Validation of Receiver Operating Characteristic (ROC) Curves. GSE66359 + 117247 were utilized as internal datasets, while GSE45164 was employed as an external dataset to evaluate the diagnostic efficacy of the hub genes through ROC curve analysis. The Area Under the Curve (AUC), representing the area under the ROC curve, serves as a metric for assessing the performance of various predictive models.
Samples Collection. We selected 30 patients diagnosed with cSCC who received treatment at our institution between April 2017 and April 2022. Surgical excision was performed to obtain corresponding tumor tissues and adjacent normal tissues. All patients underwent routine examinations, including complete blood counts, and had no history of other malignancies. Histopathological diagnosis confirmed the presence of cSCC in all cases.
Immunohistochemistry. The cSCC and adjacent normal tissues were obtained through surgical excision, followed by paraffin embedding and sectioning for immunohistochemical staining. The tissue sections were incubated in 0.1% BSA, followed by overnight incubation at 4°C with antibodies against CCNA2 (Proteintech, 66087-1-Ig), CCNB2 (Proteintech, 66391-1-Ig), and UBE2C (Proteintech, 66726-1-Ig). Biotinylated IgG was used as the secondary antibody. Color development was achieved using the DAB staining kit following the secondary antibody reaction, and the sections were observed and captured using an optical microscope. Finally, analysis was conducted using ImageJ software.
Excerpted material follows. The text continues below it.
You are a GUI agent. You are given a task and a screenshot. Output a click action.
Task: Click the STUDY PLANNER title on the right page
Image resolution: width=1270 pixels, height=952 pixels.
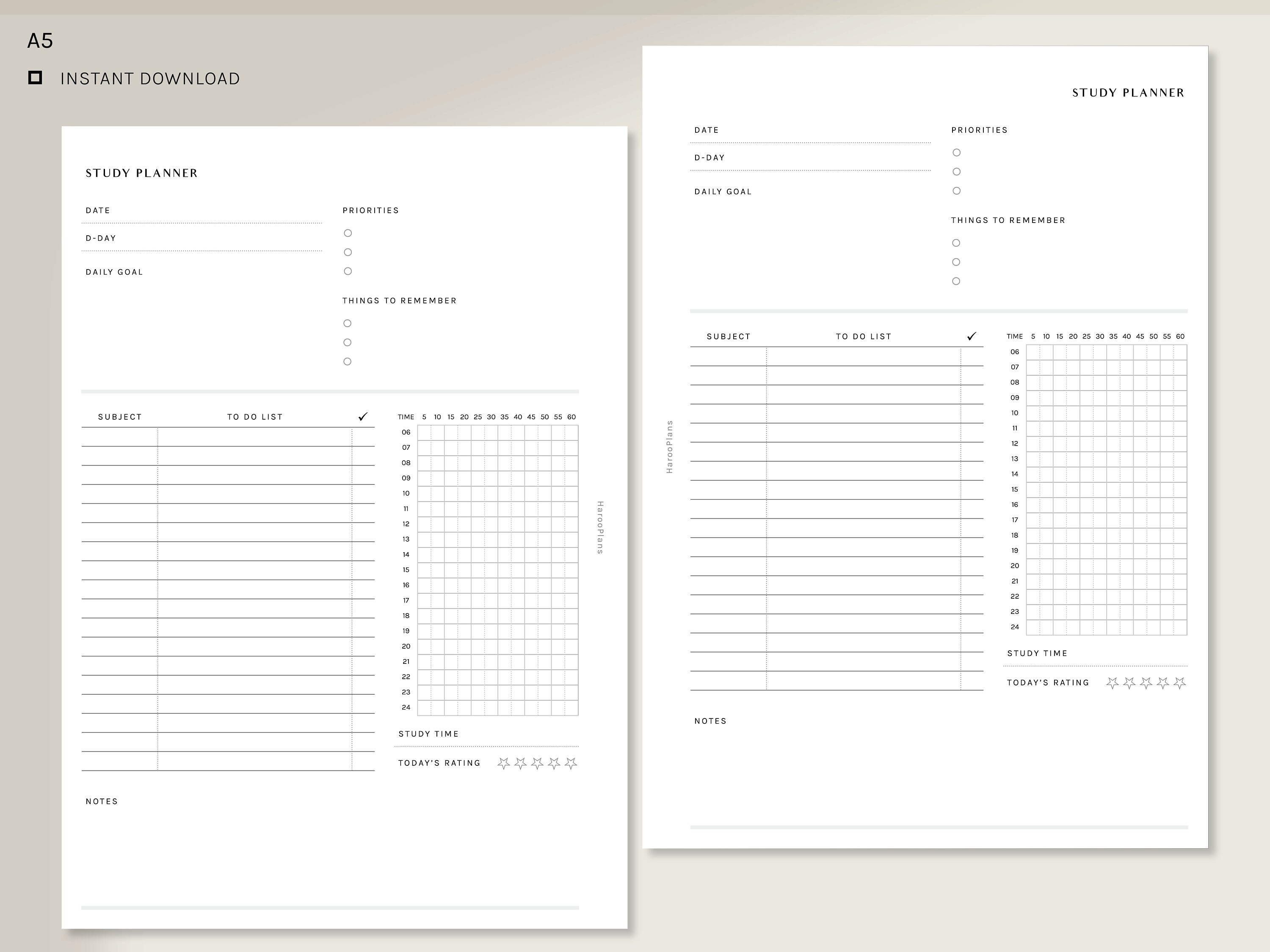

Construction of the ceRNA Networks. We employed five online miRNA databases, RNA22, DIANA-micro T, miRWalk, miRDB, and miRcode, to predict the target miRNAs for the hub genes. Subsequently, we selected miRNAs that were identified in at least four of these databases for further analysis. StarBase (version 3.0) (http://starbase.sysu.edu.cn/index.php) was used to predict the interactions of selected miRNAs with lncRNAs21. We selected lncRNAs that were present in the majority of miRNA prediction results for further analysis. Cytoscape was utilized to construct interaction networks, namely the ceRNA networks, based on interactions among mRNAs, miRNAs, and lncRNAs.
Data Statistics. Statistical analysis of experimental data was conducted using R software (version 4.1.2) and Prism software (version 9.3.1). Student’s t-test was used to compare the differences between the two groups. A paired t-test was employed to validate significant differences in Immunohistochemistry. *** indicated P < 0.001.